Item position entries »
________

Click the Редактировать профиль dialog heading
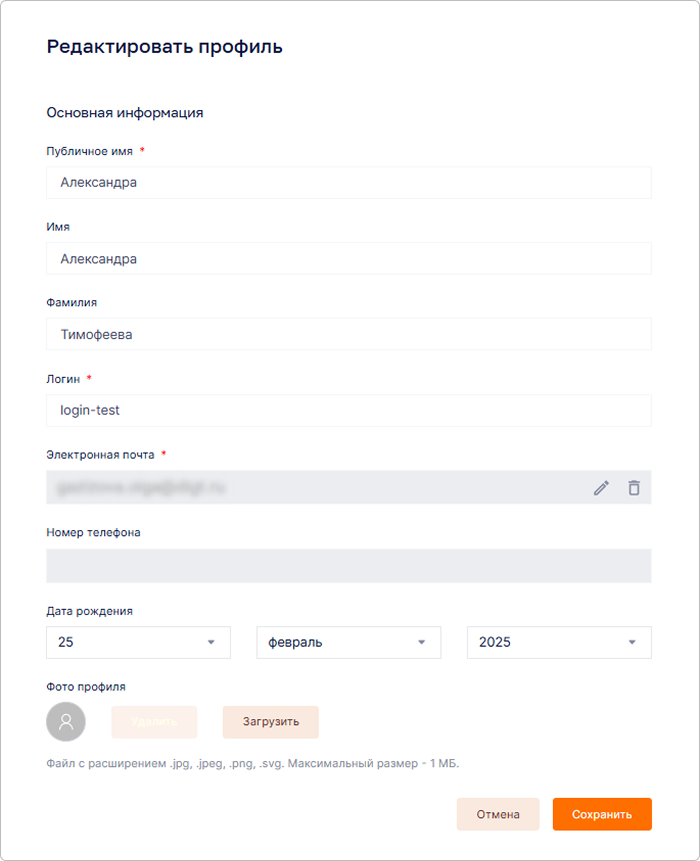Screen dimensions: 700x861 click(164, 47)
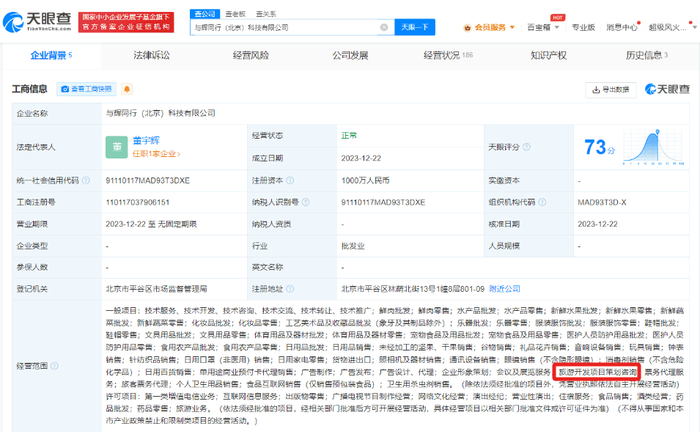Open the 知识产权 tab

click(548, 55)
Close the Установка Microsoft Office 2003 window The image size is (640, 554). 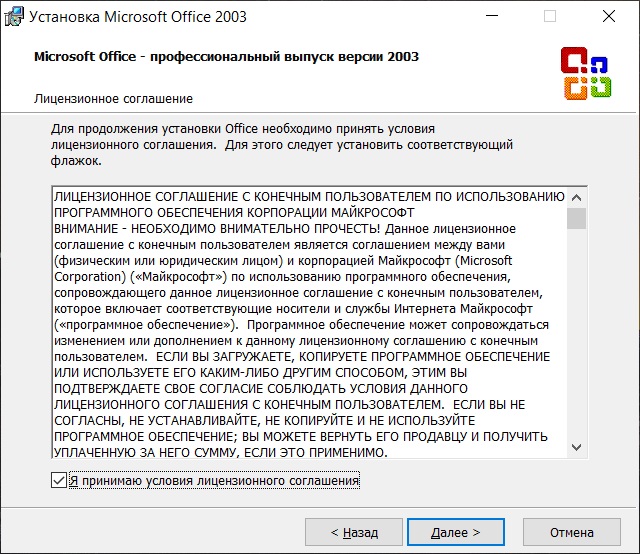(x=609, y=16)
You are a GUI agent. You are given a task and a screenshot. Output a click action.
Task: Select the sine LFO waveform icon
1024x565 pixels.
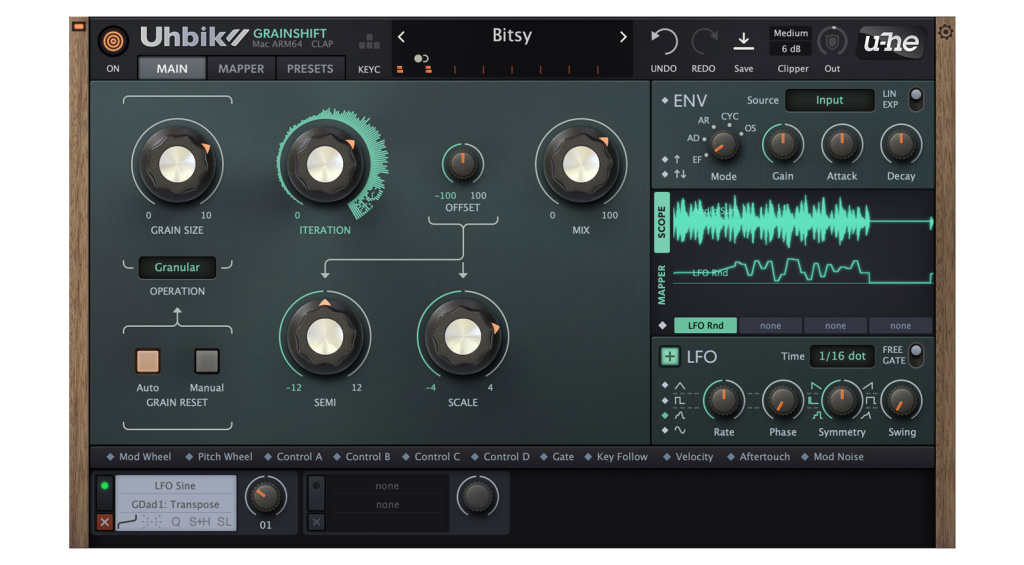680,431
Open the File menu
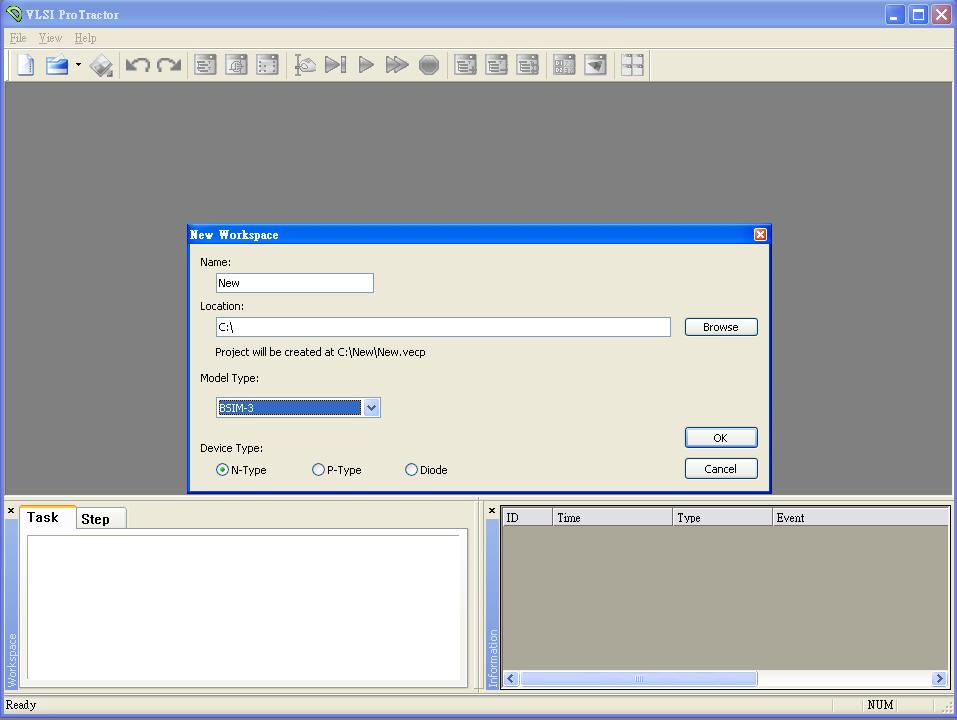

________

AIM OF THE EXERCISE » Give as a numbered list the lines beginning with the one that contains "You are a GUI" and continuing through the end of the records. Skip any blank lines, and leave the pictures out of your answer.

WRITTEN ANSWER »
1. You are a GUI agent. You are given a task and a screenshot. Output a click action.
2. Task: Select the sine LFO waveform icon
3. 1024x565 pixels.
4. 680,431
5. Open the File menu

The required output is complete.